If USDA was not the government, would the law look at the way it uses the “organic” label as “misbranding” or possibility a claim that it just cannot substantiate?

USDA’s Agricultural Marketing Service (AMS) is the federal government, and the law does not apply to Uncle Sam.   And, it is the AMS that runs the National Organic Program.   It can freely do what might cause you and I some painful time in court.

Take for example that the AMS-run National Organic Standards Board maintains a list of non-organic ingredients that can be labeled as organic.  Let me say that another way: USDA has a list of stuff that can be labeled as “certified organic” even if they’ve been doused with chemicals and pesticides.

“Organic” is not on the menu at the Moxee, WA-based Hop Growers of America.  Nor is it likely to be, because hops are on the national list of non-organics that may be labeled organic.  Hops got on the list in 2007 because, it was said, there are too few domestically grown organic hops.

All of you who have been paying extra for “organic beer” are victims of consumer fraud brought to you by USDA’s organic program.  Fat chance you can do anything about it. 

 

My head has been spinning about the federal organic program since I accidently stepped into it.  It began simply enough a couple of weeks ago when a California association lost its accreditation for certifying organic producers and haulers.

I was curious about what happened to those it had certified as “organic.”  Were they now de-certified?  As it turned out, nothing changes for a certified organic producer if its agent is decertified.   The organic producer or hauler remains certified, but needs to go through the process with another agent.

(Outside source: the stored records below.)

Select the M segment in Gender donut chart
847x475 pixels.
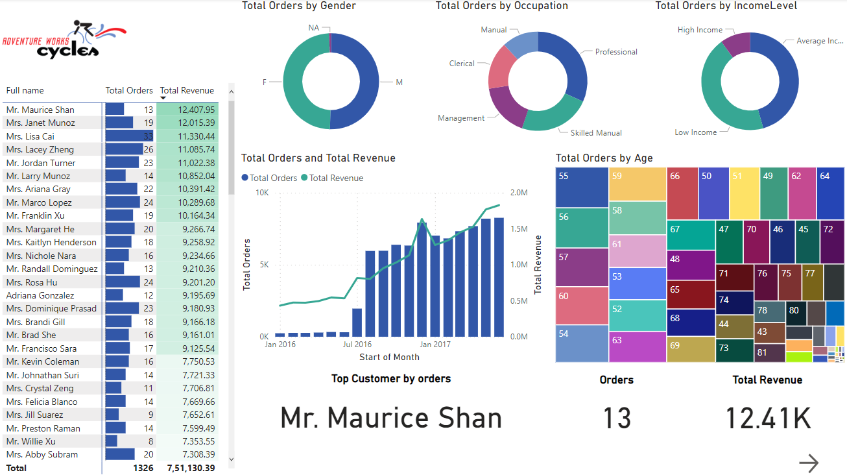368,82

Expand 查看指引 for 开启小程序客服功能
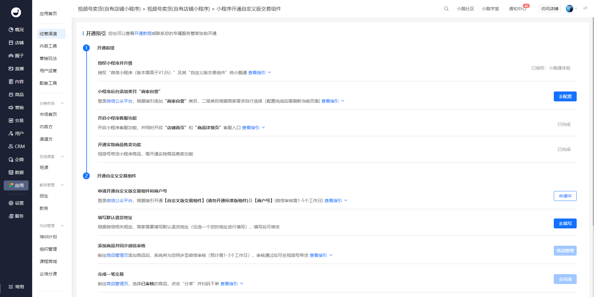point(253,128)
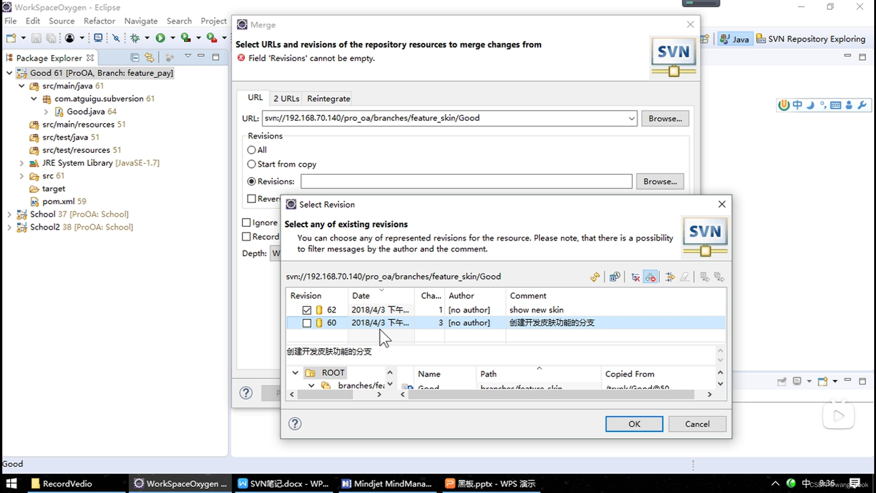Select the refresh revisions icon
The height and width of the screenshot is (493, 876).
pyautogui.click(x=594, y=276)
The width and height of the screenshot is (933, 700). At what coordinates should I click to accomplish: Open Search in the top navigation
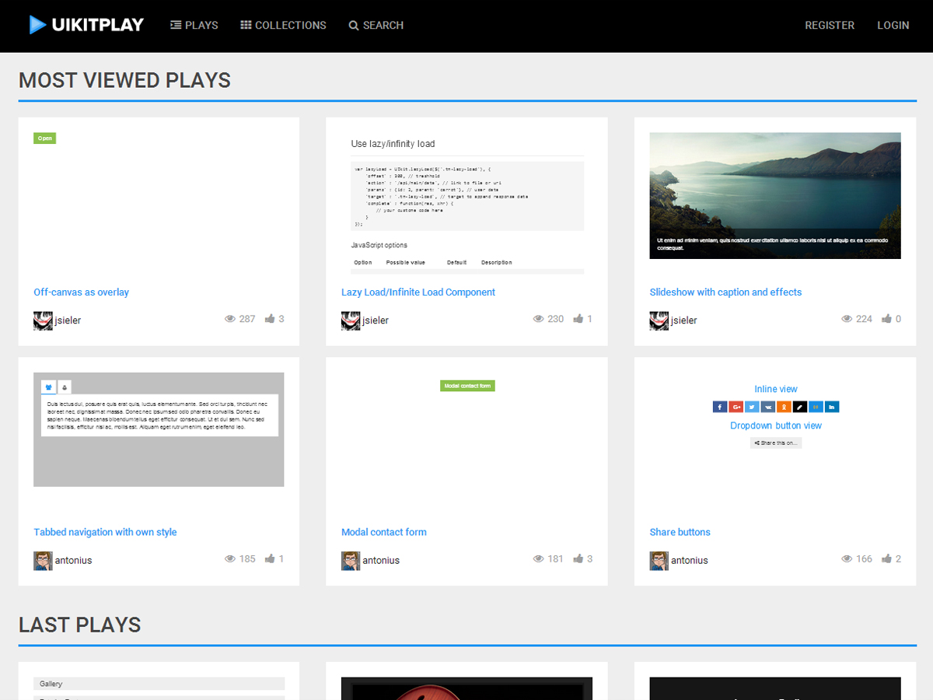pos(376,25)
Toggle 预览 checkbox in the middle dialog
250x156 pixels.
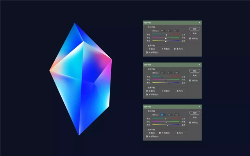pyautogui.click(x=190, y=81)
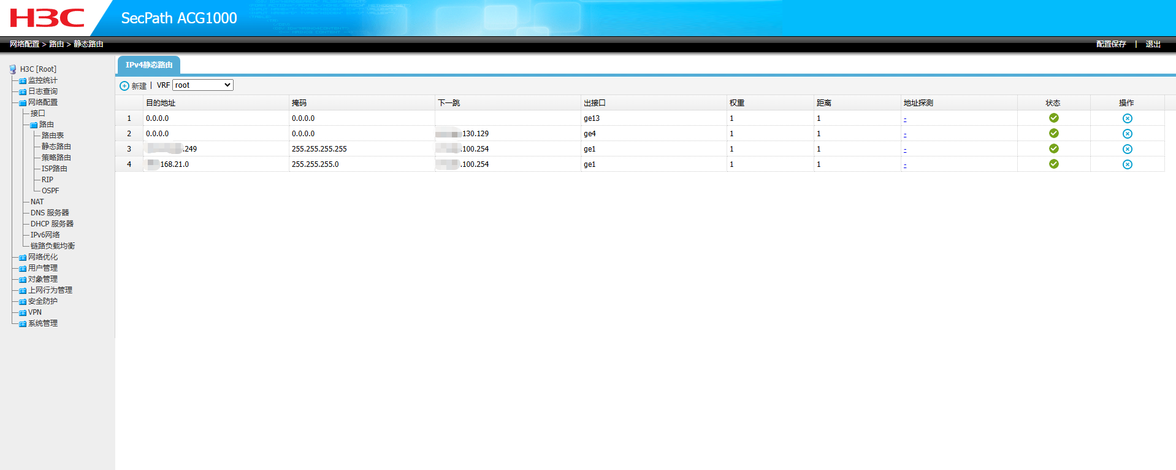Viewport: 1176px width, 470px height.
Task: Click status checkmark for route row 4
Action: point(1053,164)
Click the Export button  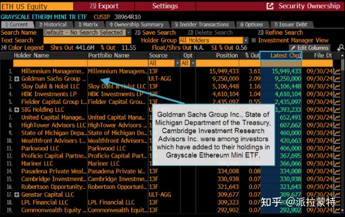104,6
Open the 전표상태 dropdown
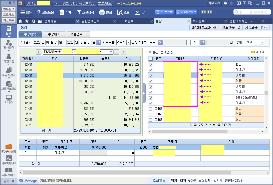 click(x=262, y=42)
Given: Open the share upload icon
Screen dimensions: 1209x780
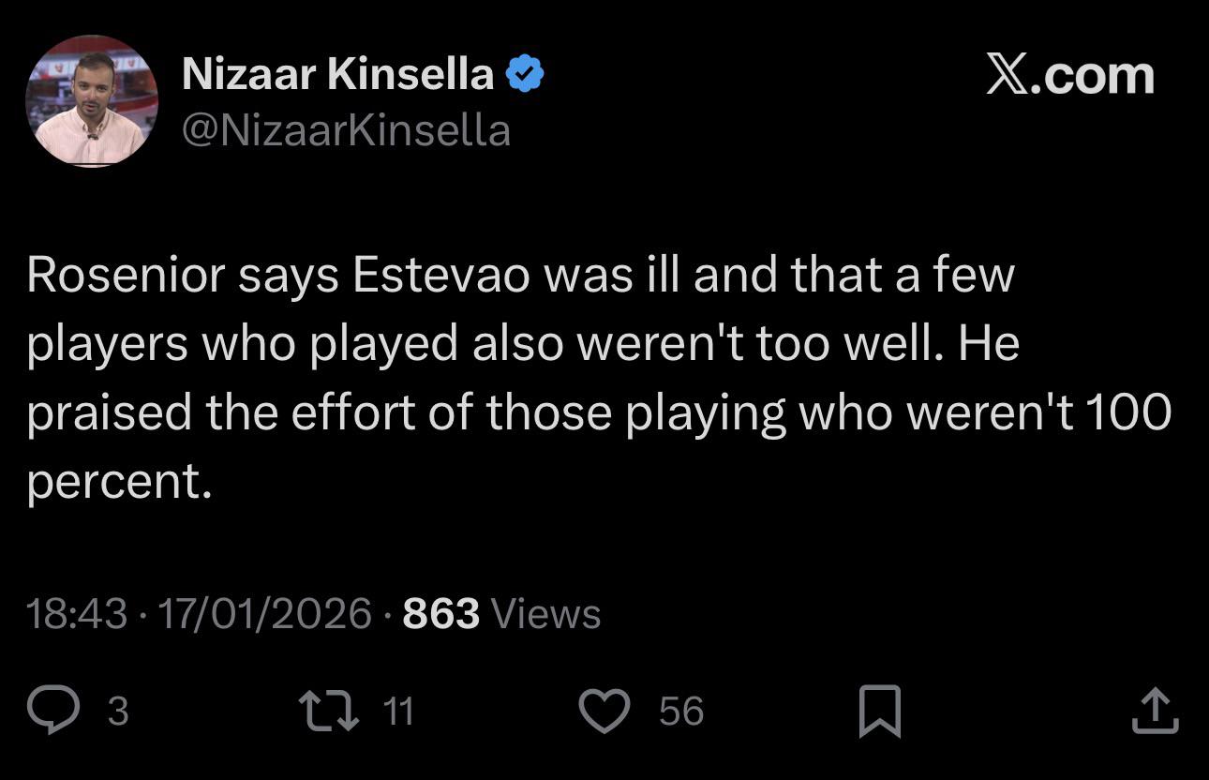Looking at the screenshot, I should click(1155, 711).

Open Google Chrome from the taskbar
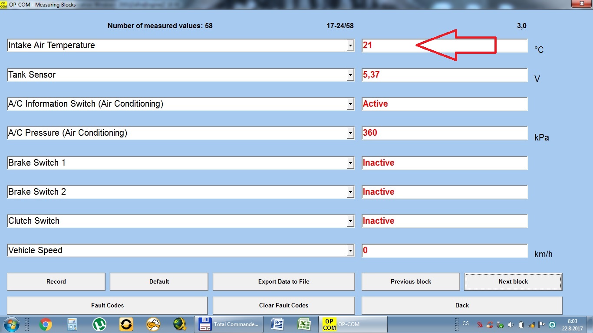coord(46,324)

The first sentence on that story said; “Twenty years after Congress put the federal government in the business of promoting pesticide and chemical free agriculture, USDA’s Organic label is now a trusted symbol.”

If I had it to do over again, I think I would write: “Twenty years after Congress put USDA in charge of marketing the Organic label, there is more confusion than ever about buying pesticide- and chemical-free food.”

This adjustment in my thinking occurred in part because Harry Hamil at the Black Mountain Farmers Market in North Carolina challenged me to take another look at it, and because I’ve now actually read that 20-year old federal law setting up the National Organic Program.

Federal laws, if you haven’t heard, are pretty wordy documents.   If the NOP were really about chemical- and pesticide-free food, those goals and objectives would be spelled out then and there, and they’re not.  

Hamil says the NOP “assured that almost all certified organic food is sprayed with pesticides and herbicides.”   He is certainly right when it comes to hops, and if USDA is going to play that fast and loose in one area, why would consumers trust the rest of it? 

 

It makes me wonder if the certified organic community could stand up to independent testing.

If you want organic beer in America, you may wish to join the petition to USDA to end this hop charade.